* [YOUR GOAL] List every feeling that the passage on depression below names in its most common definition of depression.

____ SUPPLIED PASSAGE

Updated on April 3, 2014

A Crash Course in Depression

Before offering up the five most effective remedies, we want to help you understand exactly what depression is - and what it's not. Depression is not just a bad mood, a sad feeling, or a temporary lack of energy. Everyone has the occasional bad day. Depression is most commonly defined as feelings of sadness, loss, anger, frustration, and low self-esteem which interfere with one's everyday life, and last for weeks at a time. Many people who suffer from clinical depression or major depressive disorder will go through cycles of depression for their entire lives. While medication can often alleviate the worst symptoms of depression, there is no cure, and medication does not work for everyone, nor does it work all the time. If you suffer from depression, it is highly recommended that you consult with professionals before beginning any treatment regimen.

This plate is full of happy!
This plate is full of happy!

1. Serotonin Enhancing Foods

Serotonin is a neurotransmitter, and is believed to greatly influence one's emotions. Many anti-depressants work by increasing serotonin levels, but there are other, more natural ways to get a similar effect. Several foods, particularly those containing good proteins and omega-3 fatty acids, will increase your serotonin levels. Among the best are:

  • Wild salmon, anchovies, sardines, herring, and mackerel.

________
____ SUPPLIED ENTRIES

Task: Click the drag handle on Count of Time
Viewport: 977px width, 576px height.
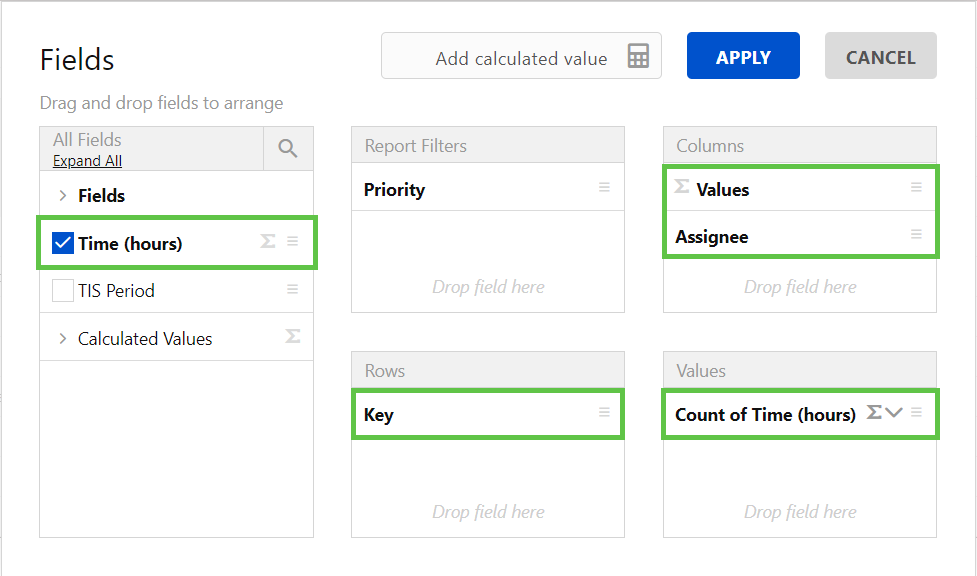Action: coord(916,413)
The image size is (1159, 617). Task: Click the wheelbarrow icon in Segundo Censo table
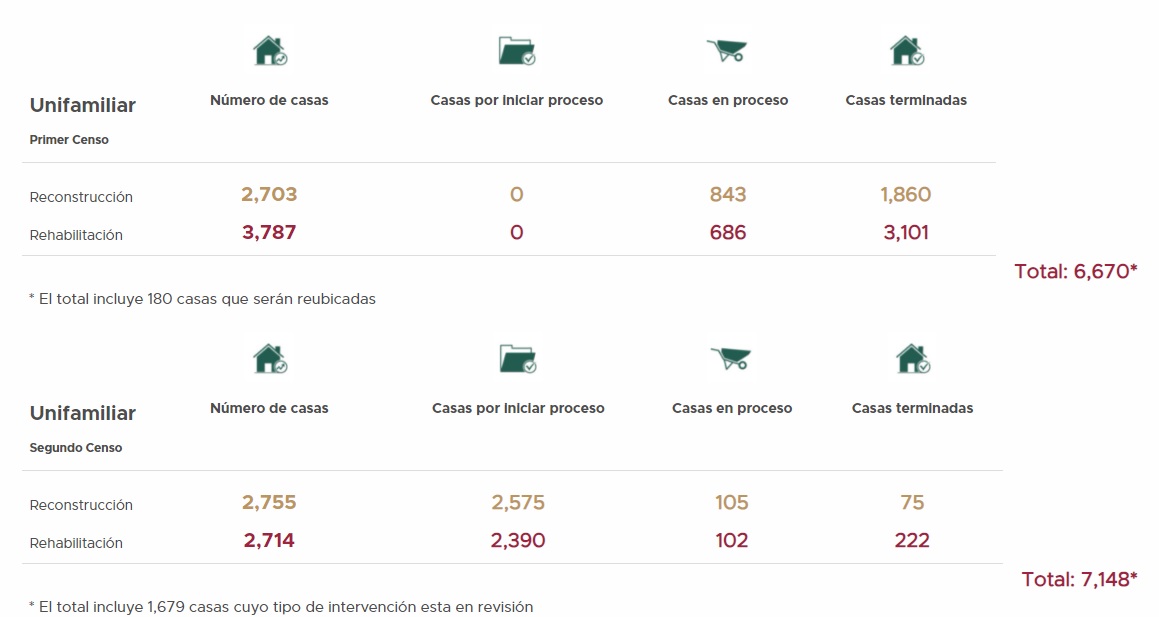731,359
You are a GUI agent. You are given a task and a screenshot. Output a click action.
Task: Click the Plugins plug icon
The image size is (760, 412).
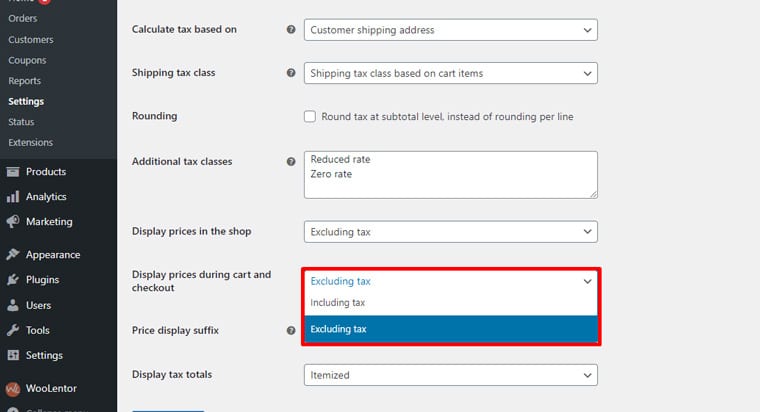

________

* [ANSWER AREA] Sadness, loss, anger, frustration, and low self-esteem.